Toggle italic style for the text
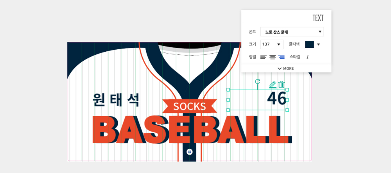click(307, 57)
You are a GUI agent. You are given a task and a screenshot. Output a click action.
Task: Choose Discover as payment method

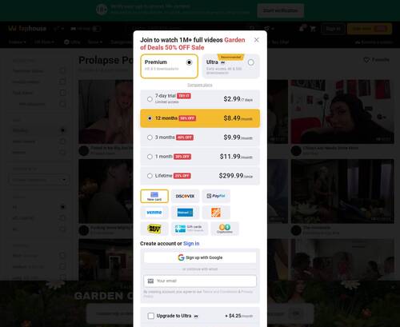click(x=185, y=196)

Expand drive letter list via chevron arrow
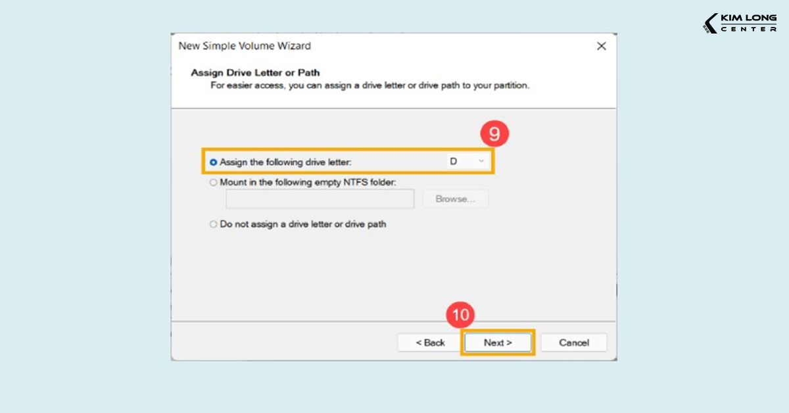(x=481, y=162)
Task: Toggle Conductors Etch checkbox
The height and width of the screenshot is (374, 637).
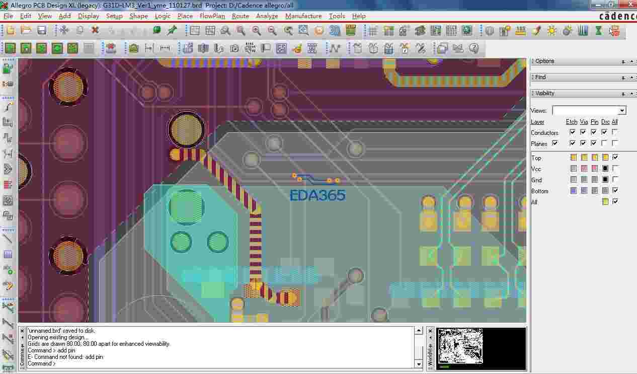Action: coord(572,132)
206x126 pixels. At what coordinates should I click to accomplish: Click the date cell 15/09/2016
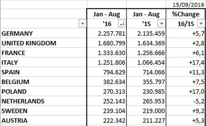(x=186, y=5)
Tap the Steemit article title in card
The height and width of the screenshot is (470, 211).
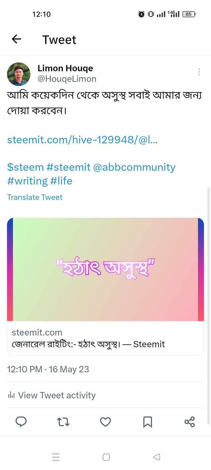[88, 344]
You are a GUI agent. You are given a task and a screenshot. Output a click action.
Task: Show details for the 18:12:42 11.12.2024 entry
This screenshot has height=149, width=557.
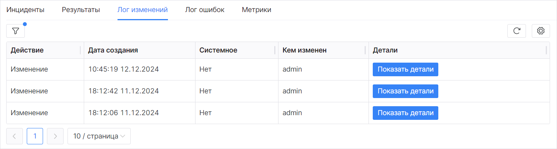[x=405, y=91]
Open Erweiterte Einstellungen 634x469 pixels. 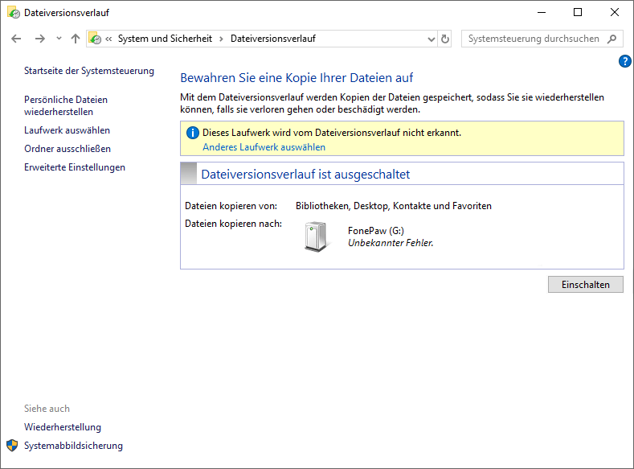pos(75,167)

*PROBLEM TO WORK ON*.
What you should return is the exact text of every line from the top of the entries through the line with "Task: Toggle Conductors Etch checkbox", pictures removed.

*OUTPUT OF THE TASK*.
Toggle italic style for the text
click(307, 57)
You are a GUI agent. You are given a task and a screenshot. Output a click action.
Task: Choose Discover as payment method

click(x=185, y=196)

Expand drive letter list via chevron arrow
(x=481, y=162)
Task: Toggle Conductors Etch checkbox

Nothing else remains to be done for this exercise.